А меня бумажки не было.
Я плёлся в ресторан Дома кино на встречу с адвокатом Гуревича.
*
Адвокат оказался известным, как актёр Хабенский, а сейчас и вовсе — легенда.
— Люблю это место. Да всё времени нет. Спасибо что вытащили, — бодро приветствовал меня адвокат, — Не возражаете, если начнём с холодного шампанского с икоркой?
Я сделал вид, что всегда так начинаю.
*
— Был у вашего судьи… — отправляя ложку с чёрной икрой в рот, стал рассказывать адвокат, — Она, правда, очень удивилась…
— Чему? — промычал я.
Он стрельнул в меня взглядом:
— Тому — что у меня зверский аппетит
*
И после шампанского он его продемонстрировал —
меню пошло почти чуть не подряд.
Я пил коньяк и ковырял пельмень.
— Да вы кушайте, кушайте, не стесняйтесь, — подбадривал он меня.
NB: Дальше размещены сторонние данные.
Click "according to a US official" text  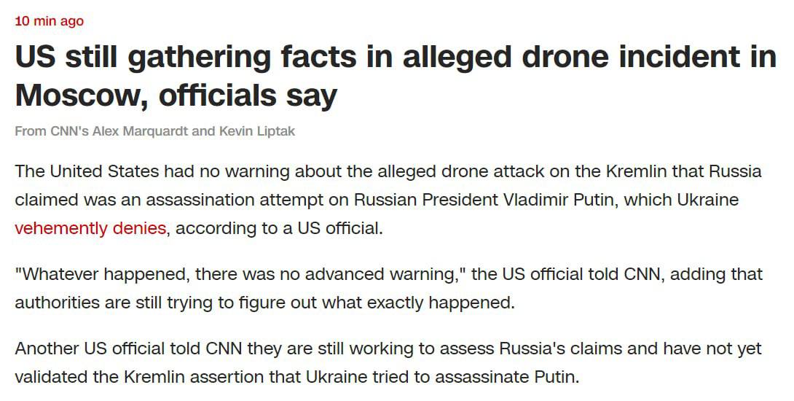tap(278, 227)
Официанты почуяли крупный счёт и стало их аж четыре.
*
— Самое худшее — год условно, — очищая выносной мангал с шашлыком из осетрины, успокоил меня адвокат, — Десертик?
— И сколько же я вам буду должен? — не выдержал я.
Он сыто откинулся, вытер рот салфеткой и посмотрел на меня так,
что я решил — лучше я сяду.
И пусть мне будет с этого польза.
— Дорогой мой! Помочь такому человеку как Лёня — для меня большая честь. И удовольствие, — и он расплатился с официантами так, что они потом чуть не год потом кланялись, едва завидев меня.
*
Так — я не сел.
— Я ваш должник, — сказал я Гуревичу.
— Меня не бей — и в расчёте, — ответил он.
*
Первый фильм
Первый учебный год пролетел, я собрался на практику в Ленинград,
на родную студию, как Гуревич поймал меня:
— Первую девушку свою помнишь?
— Ну… так, — не понял я.
— А это — ты запомнишь навсегда.
— ?
— Потому что — либо ты родишься, либо нет.
— !
— Поедешь в Новосибирск. Пробил тебе фильм. Пора тебе снимать
Знал ли он, что в Новосибирске я родился и прожил там аж семь месяцев в коляске — не знаю, но судьба моя накручивала какие-то круги.
Не без его участия.
*
Вынужден немного о фильме — но это вернётся к Гуревичу.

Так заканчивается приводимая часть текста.